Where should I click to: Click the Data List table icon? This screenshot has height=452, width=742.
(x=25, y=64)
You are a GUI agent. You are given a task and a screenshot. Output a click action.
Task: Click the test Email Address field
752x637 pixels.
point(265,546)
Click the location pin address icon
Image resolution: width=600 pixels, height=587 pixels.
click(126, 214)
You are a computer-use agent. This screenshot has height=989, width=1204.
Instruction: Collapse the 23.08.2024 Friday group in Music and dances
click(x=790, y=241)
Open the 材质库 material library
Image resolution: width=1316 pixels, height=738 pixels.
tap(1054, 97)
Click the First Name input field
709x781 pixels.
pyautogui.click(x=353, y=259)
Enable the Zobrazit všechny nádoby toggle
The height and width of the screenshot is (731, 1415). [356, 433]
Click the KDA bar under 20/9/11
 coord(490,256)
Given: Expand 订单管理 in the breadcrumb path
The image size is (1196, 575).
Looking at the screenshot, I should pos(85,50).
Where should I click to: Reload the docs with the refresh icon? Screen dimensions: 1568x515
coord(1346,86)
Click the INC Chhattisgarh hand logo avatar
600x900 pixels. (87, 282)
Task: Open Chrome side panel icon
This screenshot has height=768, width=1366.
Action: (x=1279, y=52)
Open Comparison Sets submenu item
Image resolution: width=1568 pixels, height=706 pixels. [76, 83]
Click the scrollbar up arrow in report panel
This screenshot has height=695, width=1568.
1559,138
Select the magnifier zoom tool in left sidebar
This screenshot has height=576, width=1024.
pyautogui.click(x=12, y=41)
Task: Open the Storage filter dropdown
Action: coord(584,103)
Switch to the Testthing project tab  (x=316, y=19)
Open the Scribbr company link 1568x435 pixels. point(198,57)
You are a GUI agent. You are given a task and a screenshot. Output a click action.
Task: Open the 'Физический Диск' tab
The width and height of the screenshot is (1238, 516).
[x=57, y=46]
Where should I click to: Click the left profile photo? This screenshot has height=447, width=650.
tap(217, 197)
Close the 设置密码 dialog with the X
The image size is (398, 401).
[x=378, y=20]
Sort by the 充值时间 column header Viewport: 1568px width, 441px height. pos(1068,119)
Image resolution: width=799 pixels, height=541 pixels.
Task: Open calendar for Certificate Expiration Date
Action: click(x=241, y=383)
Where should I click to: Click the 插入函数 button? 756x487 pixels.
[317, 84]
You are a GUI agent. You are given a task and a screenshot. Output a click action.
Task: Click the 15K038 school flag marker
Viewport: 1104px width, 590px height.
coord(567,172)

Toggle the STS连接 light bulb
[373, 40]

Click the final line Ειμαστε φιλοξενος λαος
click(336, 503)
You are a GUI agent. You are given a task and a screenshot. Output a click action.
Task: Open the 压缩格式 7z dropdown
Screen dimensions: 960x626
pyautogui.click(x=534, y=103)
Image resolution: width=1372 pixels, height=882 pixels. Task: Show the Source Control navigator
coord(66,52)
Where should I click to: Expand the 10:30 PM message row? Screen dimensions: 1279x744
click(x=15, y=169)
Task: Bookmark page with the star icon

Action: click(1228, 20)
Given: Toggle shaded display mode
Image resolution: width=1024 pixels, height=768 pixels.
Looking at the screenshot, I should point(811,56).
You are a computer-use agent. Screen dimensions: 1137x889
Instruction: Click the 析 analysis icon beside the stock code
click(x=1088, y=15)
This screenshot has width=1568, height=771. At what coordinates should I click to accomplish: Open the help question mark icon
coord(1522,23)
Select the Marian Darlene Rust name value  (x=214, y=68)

### TASK TO COMPLETE
Scan the material above for "Select". Copy every line where it appears.

### REPLY
Select the magnifier zoom tool in left sidebar
Select the Marian Darlene Rust name value  (x=214, y=68)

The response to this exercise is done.